Блог

Главная - Вопросы по программированию - Участник службы Azure: предоставление разрешения на назначение для участника службы обновляет статус исходного разрешения

Участник службы Azure: предоставление разрешения на назначение для участника службы обновляет статус исходного разрешения

#azure #azure-active-directory #microsoft-graph-api #azure-service-principal

#azure #azure-active-directory #microsoft-graph-api #azure-service-principal

Вопрос:

Я пытаюсь предоставить согласие администратора на назначенные разрешения с помощью API-интерфейсов Microsoft graph. Шаги, которые я выполнил, следующие:

  1. Создайте приложение с определенным массивом «appRoles».

  2. создайте участника службы с помощью AppID.

  3. Предоставьте разрешение на назначение для участника службы. Я запустил http post запрос:

https://graph.microsoft.com/v1.0/servicePrincipals /{id}/Одобрить присвоенный

  1. На портале Azure вместо предоставления изначально существующего разрешения я вижу, что он создает другое разрешение и дает на него согласие, как показано на рисунке ниже.

введите описание изображения здесь

Почему он не предоставляет исходное разрешение, даже если «идентификатор доступа» такой же? Я хочу предоставить исходное разрешение, может кто-нибудь мне сказать? Спасибо.

Ответ №1:

Конечно, это не предоставит исходное разрешение, когда вы создаете приложение и предоставляете разрешение API, это разрешение и разрешение в Exchange — это совершенно разные разрешения от разных API, независимо от того, что appRoleId они использовали.

Чтобы предоставить full_access_as_app разрешение приложению для вашего приложения, выполните следующие действия.

1. Перейдите к своему приложению AD на портале -> Manifest -> requiredResourceAccess , resourceAppId выберите и id , отметьте id внизу как appRoleId .

введите описание изображения здесь

2. Перейдите Azure Active Directory на портал -> Enterprise applications -> найдите resourceAppId полученный на шаге 1, затем вы найдете Office 365 Exchange Online -> щелкните по нему -> Overview -> получите Object ID , запишите его как resourceId .

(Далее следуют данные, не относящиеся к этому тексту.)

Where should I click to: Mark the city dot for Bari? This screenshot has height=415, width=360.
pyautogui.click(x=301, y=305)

Примечание: это Object ID отличается в разных клиентах AAD.

введите описание изображения здесь

3. Перейдите в свое приложение AD -> щелкните Managed application in local directory , затем Object ID выберите, запишите его как principalId .

введите описание изображения здесь

введите описание изображения здесь

4. Затем вызовите Microsoft Graph, который вы использовали — предоставьте разрешение на назначение для участника службы, используйте значения, полученные ранее.

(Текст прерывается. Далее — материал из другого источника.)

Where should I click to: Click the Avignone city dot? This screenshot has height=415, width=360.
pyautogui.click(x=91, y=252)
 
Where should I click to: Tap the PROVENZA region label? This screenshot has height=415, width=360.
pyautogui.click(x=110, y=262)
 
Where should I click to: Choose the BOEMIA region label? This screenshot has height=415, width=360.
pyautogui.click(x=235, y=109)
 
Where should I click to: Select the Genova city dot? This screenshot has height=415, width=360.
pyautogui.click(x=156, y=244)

 POST https://graph.microsoft.com/v1.0/servicePrincipals/<resourceId>/appRoleAssignedTo

{
  "principalId": "<principalId>",
  "resourceId": "<resourceId>",
  "appRoleId": "<appRoleId>"
}

Я тестирую его в обозревателе графиков:

введите описание изображения здесь

Проверьте результат на портале, он работает нормально.

введите описание изображения здесь

Комментарии:

1. Привет, радость, при выполнении шага 2 я получаю сообщение об ошибке, как показано на рисунке: drive.google.com/file/d/1fV8IDMFN-iwo0nHTSsDSeNDZEkse-y0F /…

2. @PoojaDabhade Вам нужно указать фильтр Application type с Microsoft Applications помощью, а не Enterprise Applications , см. Мой скриншот.

3. Радость, это было полезно, и я могу предоставить исходное разрешение с вашим ответом. Спасибо. У меня есть еще один запрос, есть ли какой-либо graph API для получения «ObjectId» приложения Microsoft, имеющего «resourceId»?

4. @PoojaDabhade Я не знаю, чего вы на самом деле хотите, в данном случае это то, ObjectId resourceId что указано на шаге 2, поэтому, если вы знаете resourceId , зачем вам нужно получить его снова?

5. Мой вопрос заключался в том, как получить «resourceId» с помощью «resourceAppId» с помощью Microsoft graph API. Я нашел запрос: GET …/servicePrincipals?$filter=AppID eq ‘00000003-0000-0000-c000-000000000000’ для его извлечения.